**Directions for this task**.
Which lines in the entries below contain the word "dimensions"? Find each one and copy it out.

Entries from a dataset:
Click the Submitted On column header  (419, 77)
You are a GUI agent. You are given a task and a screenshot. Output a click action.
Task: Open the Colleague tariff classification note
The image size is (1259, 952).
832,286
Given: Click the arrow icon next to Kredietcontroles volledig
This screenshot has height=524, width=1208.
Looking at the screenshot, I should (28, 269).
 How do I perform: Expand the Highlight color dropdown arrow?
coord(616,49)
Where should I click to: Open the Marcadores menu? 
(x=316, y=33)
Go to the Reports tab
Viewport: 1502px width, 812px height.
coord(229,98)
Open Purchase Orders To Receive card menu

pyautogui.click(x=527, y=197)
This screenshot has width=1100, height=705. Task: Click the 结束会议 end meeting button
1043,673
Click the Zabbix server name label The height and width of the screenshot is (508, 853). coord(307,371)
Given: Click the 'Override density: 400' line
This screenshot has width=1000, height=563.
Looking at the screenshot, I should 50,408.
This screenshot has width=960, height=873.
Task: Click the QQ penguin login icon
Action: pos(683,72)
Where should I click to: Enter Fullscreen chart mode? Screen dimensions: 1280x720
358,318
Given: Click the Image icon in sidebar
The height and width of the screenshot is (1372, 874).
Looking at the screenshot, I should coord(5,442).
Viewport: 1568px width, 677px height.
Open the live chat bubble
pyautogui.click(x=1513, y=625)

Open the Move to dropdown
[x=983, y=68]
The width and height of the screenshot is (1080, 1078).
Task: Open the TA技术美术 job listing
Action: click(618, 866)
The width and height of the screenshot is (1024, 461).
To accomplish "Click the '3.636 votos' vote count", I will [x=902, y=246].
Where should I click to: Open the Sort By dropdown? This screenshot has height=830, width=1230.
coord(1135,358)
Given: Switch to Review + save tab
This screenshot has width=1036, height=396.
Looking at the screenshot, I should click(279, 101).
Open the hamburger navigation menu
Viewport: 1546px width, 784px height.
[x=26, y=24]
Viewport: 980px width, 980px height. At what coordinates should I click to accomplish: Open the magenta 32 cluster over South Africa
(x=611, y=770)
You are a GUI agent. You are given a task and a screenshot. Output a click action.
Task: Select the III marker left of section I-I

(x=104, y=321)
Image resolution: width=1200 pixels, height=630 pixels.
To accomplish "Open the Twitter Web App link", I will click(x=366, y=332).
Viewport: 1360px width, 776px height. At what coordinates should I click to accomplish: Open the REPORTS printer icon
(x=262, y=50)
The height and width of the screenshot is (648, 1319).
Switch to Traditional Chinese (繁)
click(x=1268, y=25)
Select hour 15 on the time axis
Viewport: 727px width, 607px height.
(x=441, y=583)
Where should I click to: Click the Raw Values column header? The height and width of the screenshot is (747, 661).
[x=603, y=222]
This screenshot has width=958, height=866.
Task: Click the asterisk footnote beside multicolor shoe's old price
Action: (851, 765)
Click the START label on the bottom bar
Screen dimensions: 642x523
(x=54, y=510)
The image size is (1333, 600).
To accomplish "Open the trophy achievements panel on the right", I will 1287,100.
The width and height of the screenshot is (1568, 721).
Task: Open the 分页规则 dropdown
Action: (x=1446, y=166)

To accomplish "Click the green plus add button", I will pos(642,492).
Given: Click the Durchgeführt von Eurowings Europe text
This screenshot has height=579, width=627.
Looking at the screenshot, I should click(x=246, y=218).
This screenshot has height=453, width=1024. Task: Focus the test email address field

**Result below**.
Where should I click to: Enter Fullscreen chart mode? Screen dimensions: 1280x720
Screen dimensions: 642x523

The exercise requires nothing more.